Among women, unrecognized and untreated developmental dysplasia predominated [
61]. Among men, the dominant abnormality was femoral, not acetabular, and had the characteristic of the “tilt” deformity on AP radiographs [
62]. When assessed using three radiographic views (AP, frog lateral, and crosstable lateral), this femoral deformity was more fully described and named the “pistol grip” deformity [
21,
62]. Detailed longitudinal followup studies of long duration confirmed this characteristic configuration of the femoral head and neck could be produced by several etiologies, namely SCFE, Legg-Calvé-Perthes disease, multiple epiphyseal dysplasia, and spondyloepiphyseal dysplasia. This same femoral deformity also existed in many patients, both male and female, who had developmental acetabular dysplasia. Thus, this common femoral deformity can exist both with and without an acetabular dysplasia. Moreover, as is well known, longitudinal studies show some cases of Legg-Calvé-Perthes disease that began as a purely femoral abnormality producing a pistol grip deformity can secondarily lead to acetabular deformity [
21,
61,
62].
Thus, this concept is reinforced by evidence from both longitudinal studies following known cases of developmental dysplasia of the hip, SCFE, and Legg-Calvé-Perthes disease into adulthood and retrospective studies of adult cases of OA, which showed a high correlation between these hip deformities resulting from infantile, childhood, and adolescent conditions and the subsequent adult hip OA.

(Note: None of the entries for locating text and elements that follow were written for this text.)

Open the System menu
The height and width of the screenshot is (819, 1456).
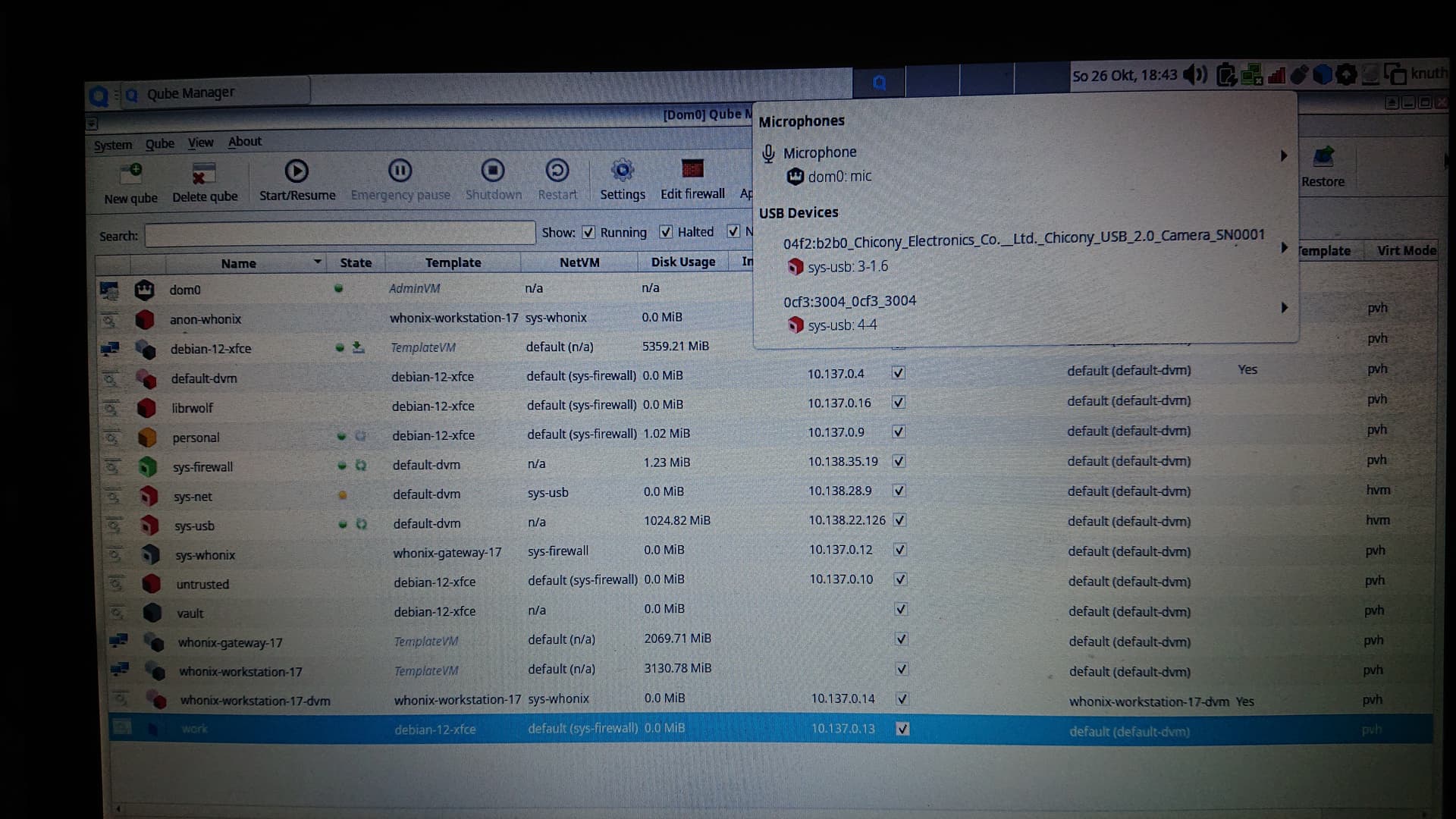point(112,145)
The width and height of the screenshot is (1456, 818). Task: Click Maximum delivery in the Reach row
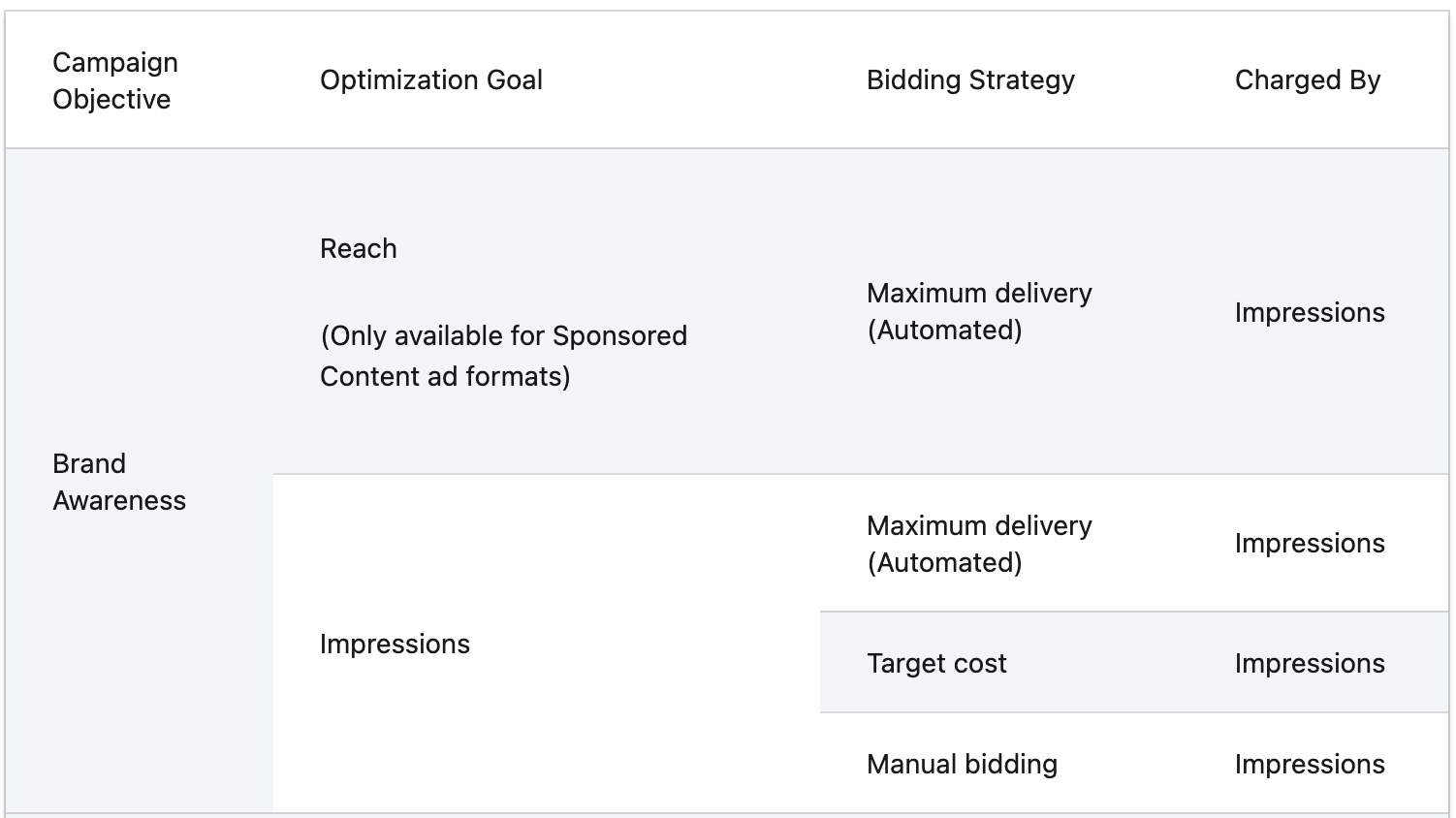979,294
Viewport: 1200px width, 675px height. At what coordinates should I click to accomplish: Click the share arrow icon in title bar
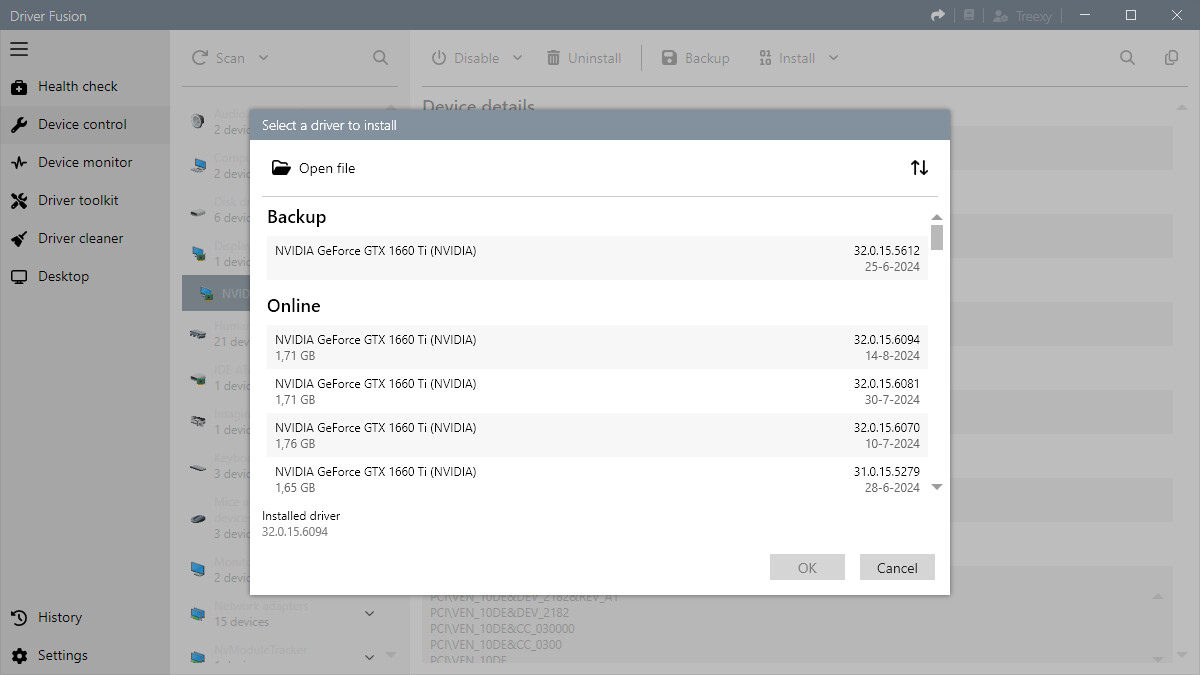937,15
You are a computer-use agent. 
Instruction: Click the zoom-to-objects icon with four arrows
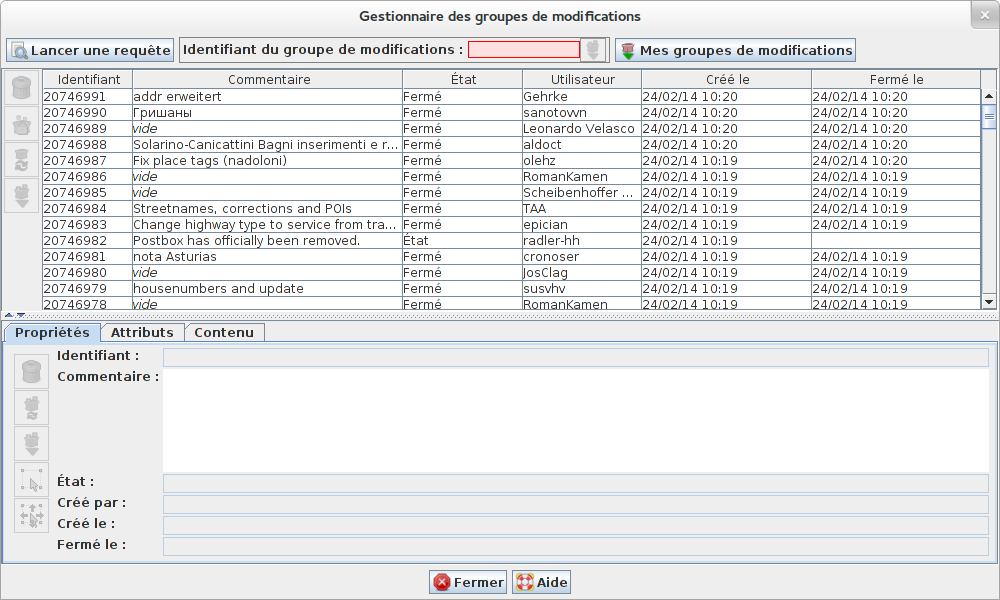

A retrospective study of Caucasian cases in the United States suggested 79% of the cases of adult OA were associated with these deformities, and when the remaining 21% of cases were further examined over a longer time span, an additional 10% had or subsequently developed signs of rheumatoid arthritis, hemochromatosis, or calcium pyrophosphate disease [
21]. Thus, after eliminating the excluded conditions listed above that lead to degenerative changes in the hip, approximately 90% of the cases of adult hip OA were associated with some developmental abnormality.
Solomon et al. [
54–
58] made similar observations in Caucasians living in South Africa. Moreover, they made other relevant observations. They found a markedly lower incidence of hip OA in Africans in South Africa compared to Caucasians. This difference also correlated with a markedly lower incidence of those related developmental conditions listed above, conditions that were common among Caucasian children and adolescents in South Africa but uncommon among Africans. These parallel differences in Africans further suggested a causal role of developmental deformities of the hip in leading to adult hip OA [
55]. This relationship between developmental deformities and subsequent OA was further reinforced by the identification by Solomon and coworkers of two “geographically isolated African communities in whom hip OA was unexpectedly common; in both, there is also a high incidence of hip dysplasia” [
56].
A relationship between developmental deformities and hip OA is not new. For decades, many cases of hip OA have been called “secondary,” for example, secondary to severe dysplasia. The distinction here lies in the novel concept that more subtle deformities, often unrecognized in the past as meaningful deformities, can produce hip OA (Fig. ). This hypothesis proposes most, if not all, hip OA is secondary, often secondary to subtle but definite and commonly overlooked, ignored, or not recognized dysplasia or pistol grip deformities.